At the end of the day, both instances demonstrate a nurse’s attempts to advocate for their loved ones. As much as it is the nurse’s job to advocate for their family-member patients, it is just as much of a job for the patient and family to advocate for themselves. 


Case Study

While working as a nurse, I received a call one day. Unable to answer right away, I sent the caller to voicemail. Unbeknownst to me, it would be the worst call I had ever gotten.

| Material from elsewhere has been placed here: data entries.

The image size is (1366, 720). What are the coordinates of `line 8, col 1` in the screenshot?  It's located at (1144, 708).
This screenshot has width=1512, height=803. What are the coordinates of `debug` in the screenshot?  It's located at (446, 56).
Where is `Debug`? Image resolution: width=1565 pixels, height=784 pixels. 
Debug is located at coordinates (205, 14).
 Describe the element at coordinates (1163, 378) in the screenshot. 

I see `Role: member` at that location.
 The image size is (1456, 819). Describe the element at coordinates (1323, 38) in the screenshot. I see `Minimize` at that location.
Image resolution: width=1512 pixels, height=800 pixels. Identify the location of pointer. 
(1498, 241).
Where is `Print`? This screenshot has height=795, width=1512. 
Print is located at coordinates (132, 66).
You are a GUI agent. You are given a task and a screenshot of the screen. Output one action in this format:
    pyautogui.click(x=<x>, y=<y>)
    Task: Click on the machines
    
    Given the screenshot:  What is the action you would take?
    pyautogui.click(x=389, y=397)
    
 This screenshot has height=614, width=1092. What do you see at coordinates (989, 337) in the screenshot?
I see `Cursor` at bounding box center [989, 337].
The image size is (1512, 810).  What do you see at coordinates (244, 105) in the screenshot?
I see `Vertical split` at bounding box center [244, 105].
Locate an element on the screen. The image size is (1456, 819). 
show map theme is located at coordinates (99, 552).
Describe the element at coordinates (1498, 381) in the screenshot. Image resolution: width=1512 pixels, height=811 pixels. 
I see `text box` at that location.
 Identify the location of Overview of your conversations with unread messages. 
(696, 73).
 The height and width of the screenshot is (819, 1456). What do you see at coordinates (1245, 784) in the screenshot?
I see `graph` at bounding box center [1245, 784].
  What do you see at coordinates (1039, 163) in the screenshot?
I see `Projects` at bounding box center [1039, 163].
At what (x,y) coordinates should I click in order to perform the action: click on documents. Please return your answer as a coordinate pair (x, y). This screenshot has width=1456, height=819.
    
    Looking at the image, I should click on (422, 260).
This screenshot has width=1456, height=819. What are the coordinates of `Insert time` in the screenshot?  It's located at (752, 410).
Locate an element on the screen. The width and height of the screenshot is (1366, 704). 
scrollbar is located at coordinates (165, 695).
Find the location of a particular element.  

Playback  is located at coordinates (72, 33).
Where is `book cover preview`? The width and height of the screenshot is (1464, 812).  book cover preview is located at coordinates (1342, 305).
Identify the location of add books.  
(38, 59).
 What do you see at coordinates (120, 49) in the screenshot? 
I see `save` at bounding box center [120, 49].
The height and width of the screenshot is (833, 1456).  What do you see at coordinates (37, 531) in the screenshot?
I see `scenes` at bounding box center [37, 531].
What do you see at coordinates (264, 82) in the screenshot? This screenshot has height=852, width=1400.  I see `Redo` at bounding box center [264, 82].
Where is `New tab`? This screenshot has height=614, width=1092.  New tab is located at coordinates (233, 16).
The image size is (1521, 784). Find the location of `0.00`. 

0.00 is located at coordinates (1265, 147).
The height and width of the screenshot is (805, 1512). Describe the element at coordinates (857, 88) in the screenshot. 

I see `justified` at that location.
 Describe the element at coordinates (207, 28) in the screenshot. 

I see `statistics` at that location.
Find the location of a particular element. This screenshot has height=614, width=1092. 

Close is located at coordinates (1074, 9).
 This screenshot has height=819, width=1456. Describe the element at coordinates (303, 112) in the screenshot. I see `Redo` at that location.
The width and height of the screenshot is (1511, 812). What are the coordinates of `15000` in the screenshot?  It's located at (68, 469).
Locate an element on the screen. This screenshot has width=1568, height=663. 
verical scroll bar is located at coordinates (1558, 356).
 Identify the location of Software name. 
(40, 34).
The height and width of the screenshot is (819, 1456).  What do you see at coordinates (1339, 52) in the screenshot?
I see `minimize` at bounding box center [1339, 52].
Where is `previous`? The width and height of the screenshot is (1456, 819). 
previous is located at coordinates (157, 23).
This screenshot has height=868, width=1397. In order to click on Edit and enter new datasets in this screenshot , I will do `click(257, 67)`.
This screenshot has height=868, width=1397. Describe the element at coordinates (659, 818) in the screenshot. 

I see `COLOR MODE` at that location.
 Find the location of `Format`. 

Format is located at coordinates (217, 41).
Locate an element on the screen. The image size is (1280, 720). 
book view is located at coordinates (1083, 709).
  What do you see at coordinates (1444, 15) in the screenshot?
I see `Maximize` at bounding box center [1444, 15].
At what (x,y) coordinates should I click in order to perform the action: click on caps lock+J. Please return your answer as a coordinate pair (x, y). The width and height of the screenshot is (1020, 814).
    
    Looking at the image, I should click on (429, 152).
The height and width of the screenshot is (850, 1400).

The call was from my aunt telling me that my sister had a seizure and was being flown to the hospital and that they were worried about how long her brain had gone without oxygen. Sheer panic, fear, and helplessness rushed over me. I forgot that I was at work and could only think of one thing: getting to my sister. 

After explaining the situation to my boss, I was granted leave and rushed home to pack and prepare for the 12-hour drive home. During the trip, there were many phone calls with updates from the doctors, tests, results, etc. 

The worst day of my life

When I finally arrived around 2 a.m., I rushed to my sister’s bedside. Nothing prepares you for that visual: ventilators, tubes, machines, etc. It doesn’t matter how much you know or how long you have been a nurse; when you see someone who means the world to you in such shape, it’s like nothing else makes sense. 

The next day, I heard whispers of brain death testing. I was in shock and disbelief. As the providers explained to the family what tests they would perform and what the results meant, I already knew.

As a nurse, I could have provided comfort to my patients and family members. But in my role as a family member, I was helpless and unable to help anyone, including myself. And just like the human I was, I had a total meltdown in the bathroom stall and went through every stage of grief. 

The lessons learned during this time changed me as a person and as a nurse. I learned a sense of empathy that would have looked a little differently had I not felt such tremendous heartbreak. I also gained a newfound sense of awe and respect for the organ donation staff and the process. All of this would only make me a better nurse for my patients and their families. 


Final Thoughts

Nurse hugging her family member.

Whether a nurse becomes a patient, advocates for a loved one, or needs medical leave, they are still human. When placed on the other side of the curtain, they, too, are likely to become scared and anxious about what may come. A good rule of thumb is to stay humble and know that you never know what someone is going through, and that even the strongest can fall in hard times.